==== TASK INPUTS

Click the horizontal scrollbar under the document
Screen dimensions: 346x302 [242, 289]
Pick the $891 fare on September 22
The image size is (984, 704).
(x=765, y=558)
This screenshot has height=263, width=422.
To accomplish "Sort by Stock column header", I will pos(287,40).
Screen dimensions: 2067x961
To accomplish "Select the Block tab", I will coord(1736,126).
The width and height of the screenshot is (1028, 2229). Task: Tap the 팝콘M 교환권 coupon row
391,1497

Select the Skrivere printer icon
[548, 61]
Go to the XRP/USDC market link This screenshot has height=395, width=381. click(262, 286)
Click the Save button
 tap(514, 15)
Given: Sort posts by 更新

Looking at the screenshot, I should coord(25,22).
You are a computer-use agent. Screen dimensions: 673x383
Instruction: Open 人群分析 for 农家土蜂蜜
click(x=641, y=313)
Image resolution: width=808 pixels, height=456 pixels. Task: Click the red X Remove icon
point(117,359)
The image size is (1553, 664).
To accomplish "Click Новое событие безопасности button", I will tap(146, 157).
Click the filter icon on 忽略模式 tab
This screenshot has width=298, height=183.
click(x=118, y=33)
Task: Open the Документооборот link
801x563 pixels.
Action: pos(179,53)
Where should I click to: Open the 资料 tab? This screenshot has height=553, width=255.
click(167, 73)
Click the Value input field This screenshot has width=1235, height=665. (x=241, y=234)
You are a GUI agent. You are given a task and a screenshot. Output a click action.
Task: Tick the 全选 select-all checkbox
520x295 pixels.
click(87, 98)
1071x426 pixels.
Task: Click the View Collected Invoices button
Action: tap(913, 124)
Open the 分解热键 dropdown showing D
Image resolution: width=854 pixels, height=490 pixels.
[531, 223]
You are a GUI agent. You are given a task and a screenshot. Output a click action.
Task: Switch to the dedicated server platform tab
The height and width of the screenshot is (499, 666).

========

### ASSIGNMENT
Your output should start at the line containing "Given: Sort posts by 更新" and stop at the last line of the material, copied exactly, with nothing else.

### SOLUTION
Given: Sort posts by 更新

Looking at the screenshot, I should coord(25,22).
You are a computer-use agent. Screen dimensions: 673x383
Instruction: Open 人群分析 for 农家土蜂蜜
click(x=641, y=313)
Image resolution: width=808 pixels, height=456 pixels. Task: Click the red X Remove icon
point(117,359)
The image size is (1553, 664).
To accomplish "Click Новое событие безопасности button", I will tap(146, 157).
Click the filter icon on 忽略模式 tab
This screenshot has width=298, height=183.
click(x=118, y=33)
Task: Open the Документооборот link
801x563 pixels.
Action: pos(179,53)
Where should I click to: Open the 资料 tab? This screenshot has height=553, width=255.
click(167, 73)
Click the Value input field This screenshot has width=1235, height=665. (x=241, y=234)
You are a GUI agent. You are given a task and a screenshot. Output a click action.
Task: Tick the 全选 select-all checkbox
520x295 pixels.
click(87, 98)
1071x426 pixels.
Task: Click the View Collected Invoices button
Action: tap(913, 124)
Open the 分解热键 dropdown showing D
Image resolution: width=854 pixels, height=490 pixels.
[531, 223]
You are a GUI agent. You are given a task and a screenshot. Output a click action.
Task: Switch to the dedicated server platform tab
The height and width of the screenshot is (499, 666).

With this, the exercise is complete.